> _Set problem_
Please extend the forum thread below about Pflueger President spinning reels, picking up right after its last post.

I picked up 2 of these reels used at a garage sale a couple years ago for $10. I just bought them because they were cheap and in good shape, did not know anything else about them.


----------



## tincanary (Jul 23, 2018)

mi_hunter65 said:


> I picked up 2 of these reels used at a garage sale a couple years ago for $10. I just bought them because they were cheap and in good shape, did not know anything else about them.


They're pretty legendary. It's pretty much the only spinner I use now. Take the spool off of yours and see if the felt washers are dry. They are oiled from the factory, so if they appear dry, wet them up with some Reel X oil and they'll be good to go. If they're worn down, you can always upgrade to greased carbon fiber washers. The bigger 1600 and 2600 sizes are very popular with carp fisherman in Europe.


----------



## Ranger Ray (Mar 2, 2003)

Pflueger President reels are a great economy reel. Probably the best. They get a little stiff in cold weather. I love Shimano's. Not sure what price range you are looking, but in the $220 range, hard to beat the Stradic. Shimano has one of the nicest drag systems I have come across.


----------



## mi_hunter65 (Jan 1, 2021)

tincanary said:


> They're pretty legendary. It's pretty much the only spinner I use now. Take the spool off of yours and see if the felt washers are dry. They are oiled from the factory, so if they appear dry, wet them up with some Reel X oil and they'll be good to go. If they're worn down, you can always upgrade to greased carbon fiber washers. The bigger 1600 and 2600 sizes are very popular with carp fisherman in Europe.

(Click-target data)
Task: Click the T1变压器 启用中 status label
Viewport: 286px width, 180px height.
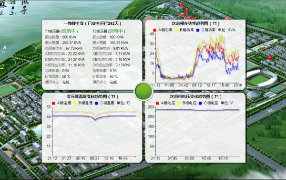Action: pos(61,31)
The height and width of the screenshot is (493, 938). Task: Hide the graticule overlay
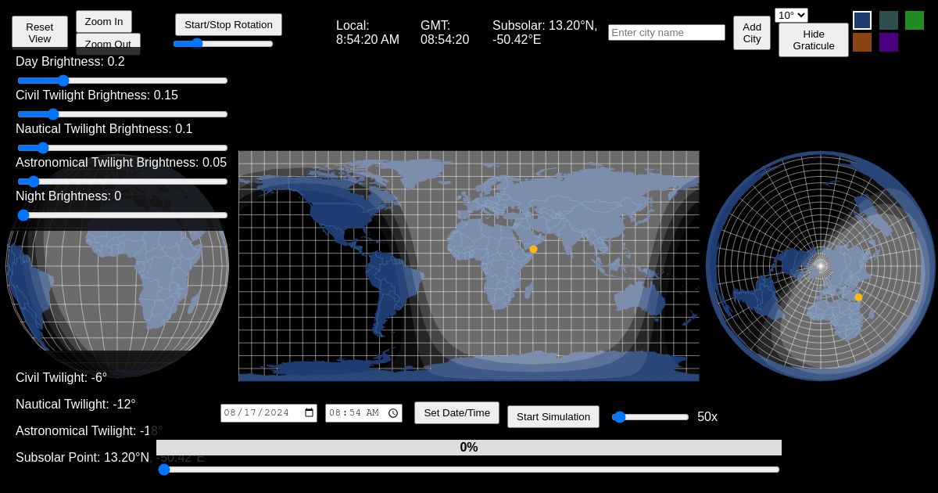tap(814, 40)
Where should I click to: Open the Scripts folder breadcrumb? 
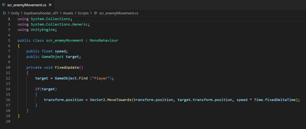point(83,13)
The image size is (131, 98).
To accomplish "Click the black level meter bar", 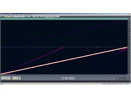I will click(x=65, y=81).
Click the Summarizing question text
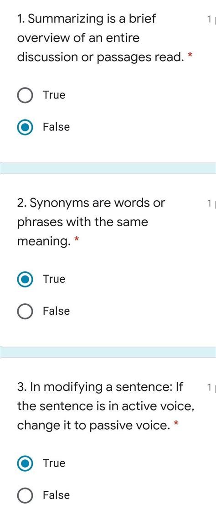The height and width of the screenshot is (515, 216). click(x=100, y=38)
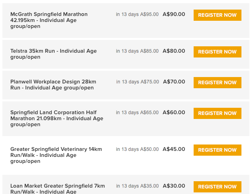
Task: Click the A$80.00 Telstra run price
Action: [174, 51]
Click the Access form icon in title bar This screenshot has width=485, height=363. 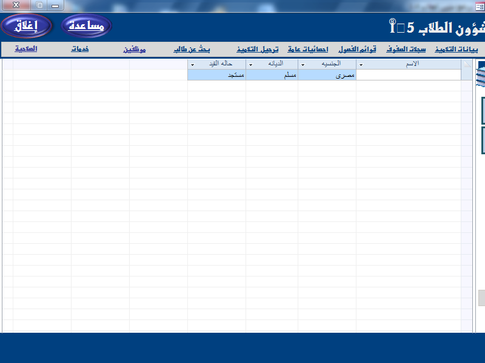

> _The reply_
I'll check when I get home. Thanks for the heads up!


----------



## zr800o1le (Oct 20, 2005)

Going through this same scenario with the wife. She looks at a spinning reel and it totally discourages her. We are going with a Zebco Omego pro size 30, or the Zebco bullet based on watching a few in action for Steelhead and Salmon, pair it up with a nice fish eagle 8'6" rod or the Lamiglass LX86MHC. Both in a Casting rod with a finger hold on the back side. Good luck. Find one that feels comfortable to you and go with it or else you will hate Fishing with that reel.


----------



## ausable_steelhead (Sep 30, 2002)

The worst drag on my reels is my Stradic; sticky out of the box. I’ll take a $40 Ceymar over a $250 Stardic all day for steelhead.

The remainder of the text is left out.